Monday, March 16, 2009

Listening to Moses in the Desert? Why? How? Who?

Beneath the sheets of paper lies my truth
. . . and the bible didn't mention us, not even once.
--Regina Spektor's "Samson [and Delilah]"

I knew all the stories
and I learned to talk about
How
You were mighty to save

Those were only empty words on a page
--Jenny Simmons' "What Do I Know of Holy"

So we want to understand what Moses said to men to say to their wives? We want to get a handle on the words of God, to him, to them? Now why would you or I want that?

Some today believe the words are meant for them; yes, the Hebrew words. Yes, the words rendered, translated in a book, as an inspired bible, the God-breathed Bible. Others read the words as male dominance of women then and there (if not also a perpetual force here and now).

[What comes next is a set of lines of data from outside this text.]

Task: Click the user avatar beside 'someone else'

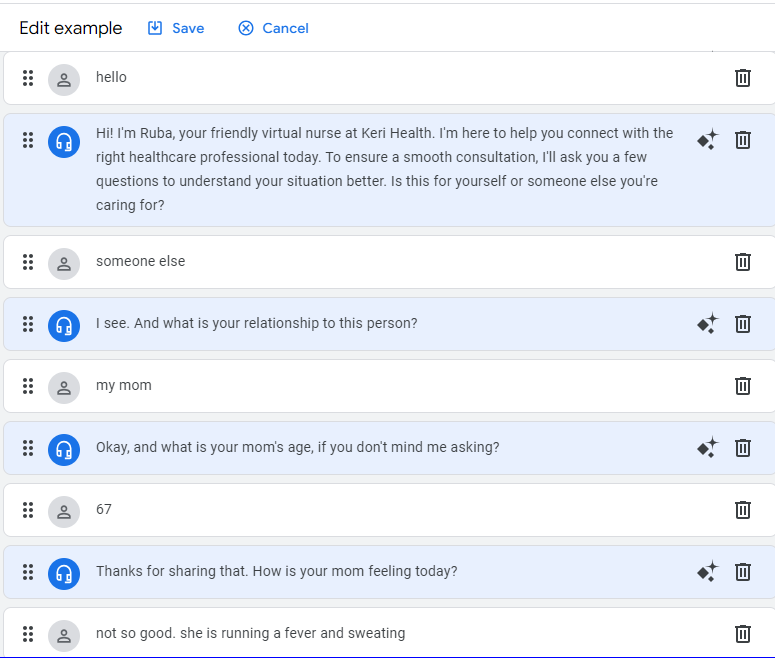Action: click(x=64, y=263)
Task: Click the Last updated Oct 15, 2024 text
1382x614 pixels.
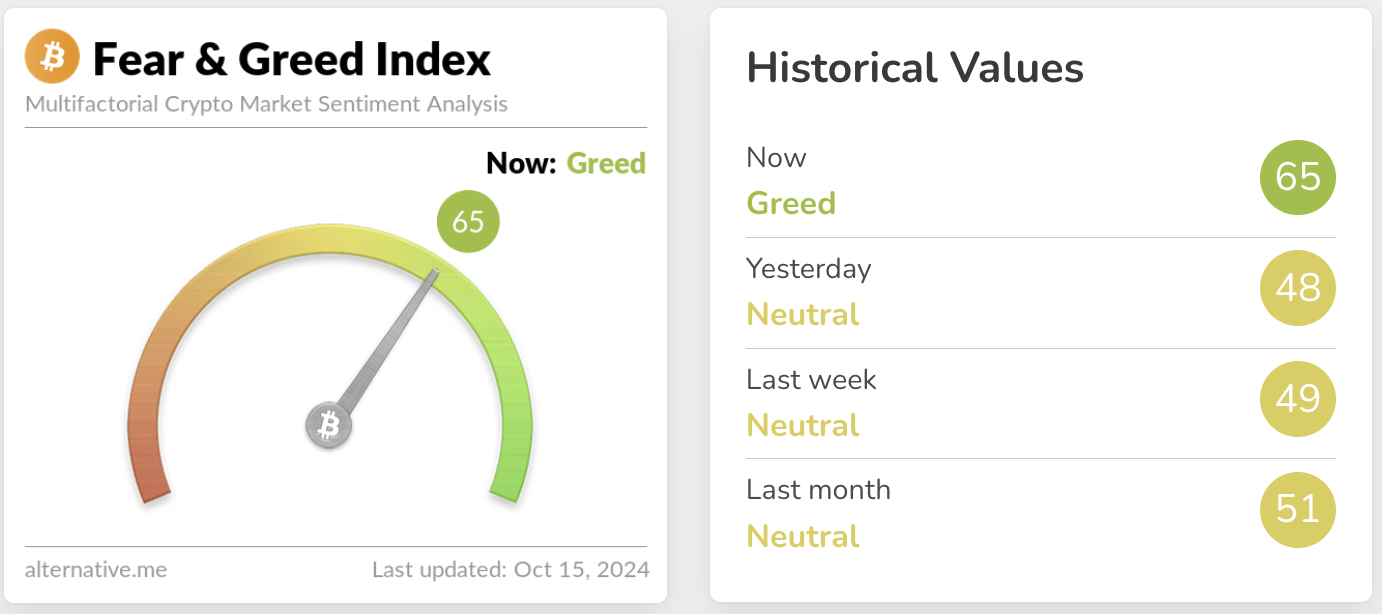Action: click(x=510, y=570)
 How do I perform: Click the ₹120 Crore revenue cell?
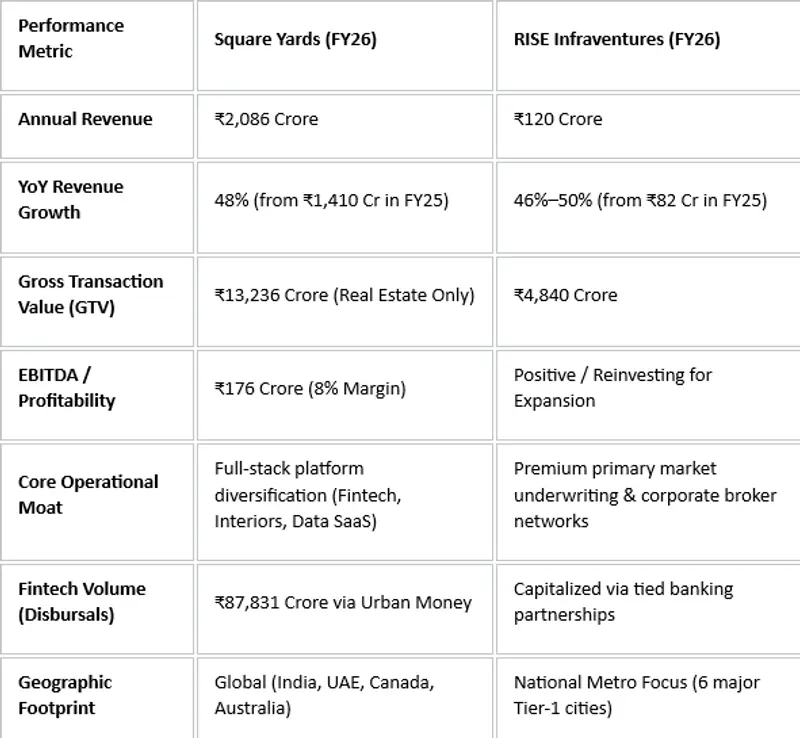(x=648, y=126)
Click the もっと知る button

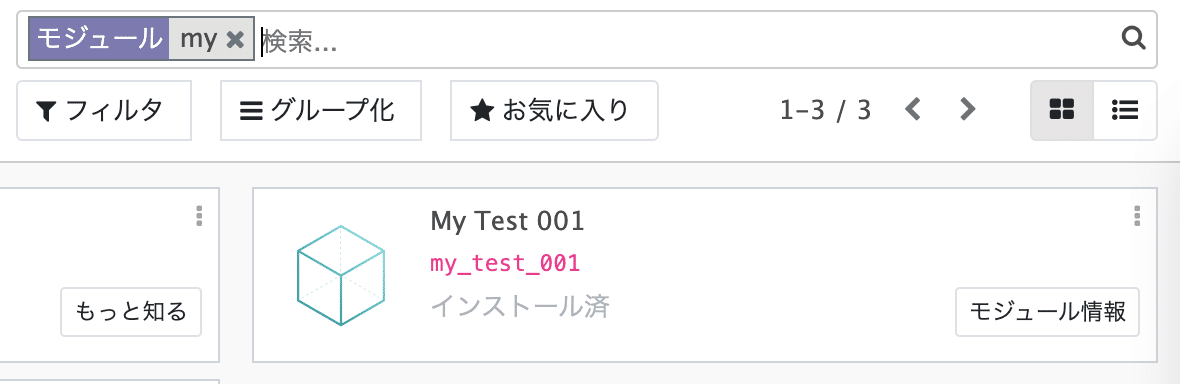131,312
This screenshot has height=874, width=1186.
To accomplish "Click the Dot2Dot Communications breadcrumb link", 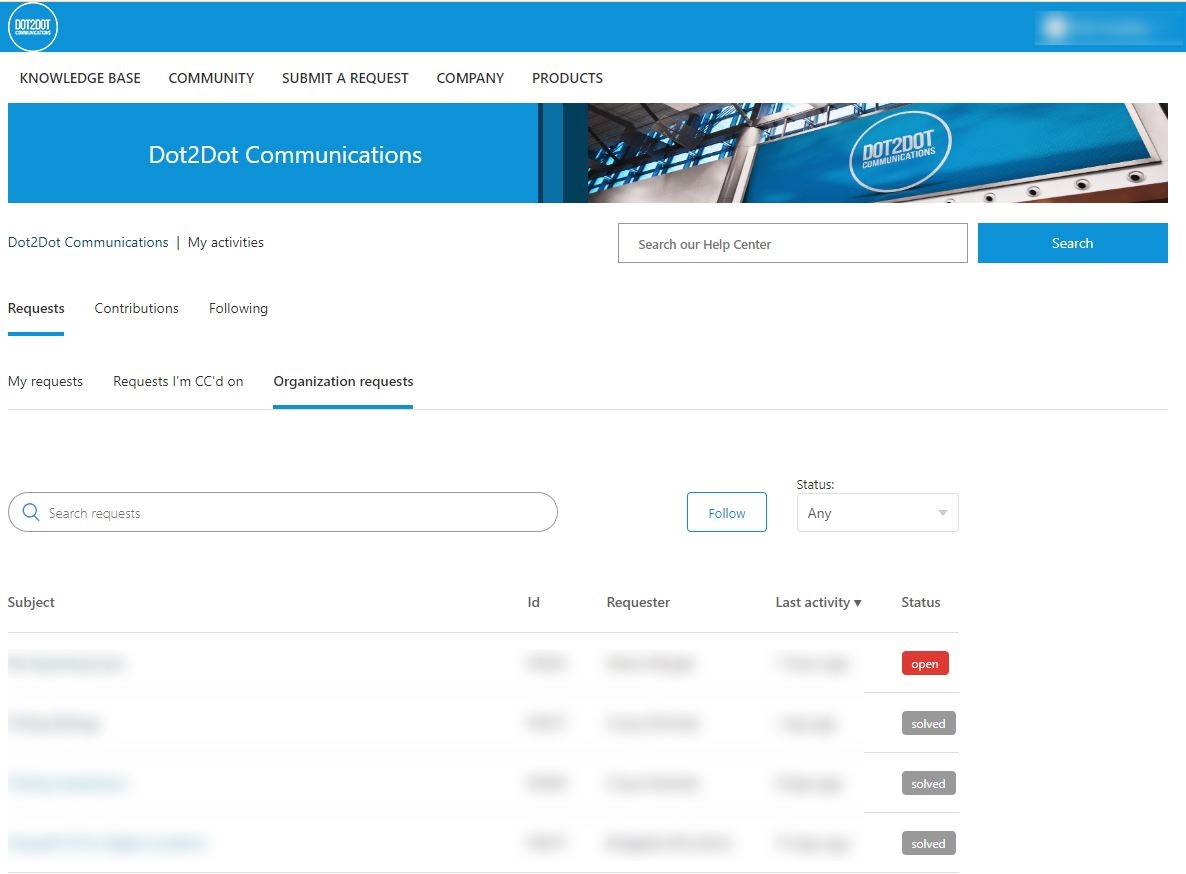I will coord(88,243).
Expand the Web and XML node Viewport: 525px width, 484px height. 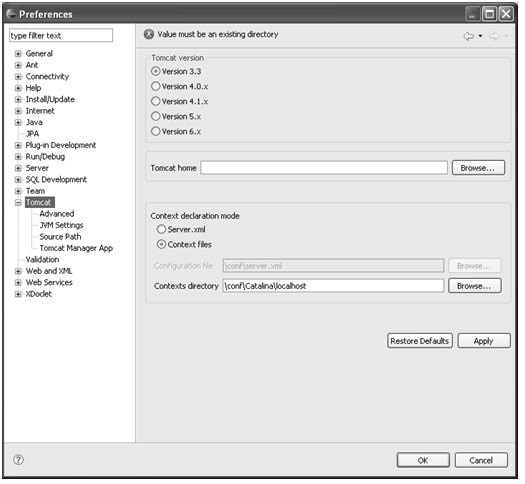[18, 271]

There are lots of readings in between:
>"If God said it, then how can I question it if it were sexist!";
>"Since I'm a cultural and linguistic relativist, and since
Tvi Abusch has researched 'a number of cultures' using prescribed ordeals in which women inflict abuse on the poor men, then who am I to judge Moses?";
>"The whole thing's a fable, so who cares?";
>"Might be history, but it's not mine, so who cares?";
>"Water torture of those not yet proven guilty? Sounds like the Bush administration so it stinks";
>"It's the old covenant - read Jesus or Paul or
Emerson Eggerichs instead";
>"It's the error of the infidel - read the Quran's Surah 24 of the holy Prophet of Allah instead";
>"Did somebody say 'chocolate'? - if housewives are fooled by such 'sweet' womanizers, then shame on them!"

If you've come around this blog of mine before, you know I'm interested in Aristotle's persistent influences on us. It's a curious thing, of course, to bring Aristotle into a discussion about Numbers 5 (
or a segment of the fourth book [ בַּמִּדְבָּר, Bamidbar] of the Torah). Or is it?

What I'm doing in this post is pausing a bit. Responding to some of the comments of the previous post. Giving everyone time to look over the Hellene translation of the Hebrew linked to there.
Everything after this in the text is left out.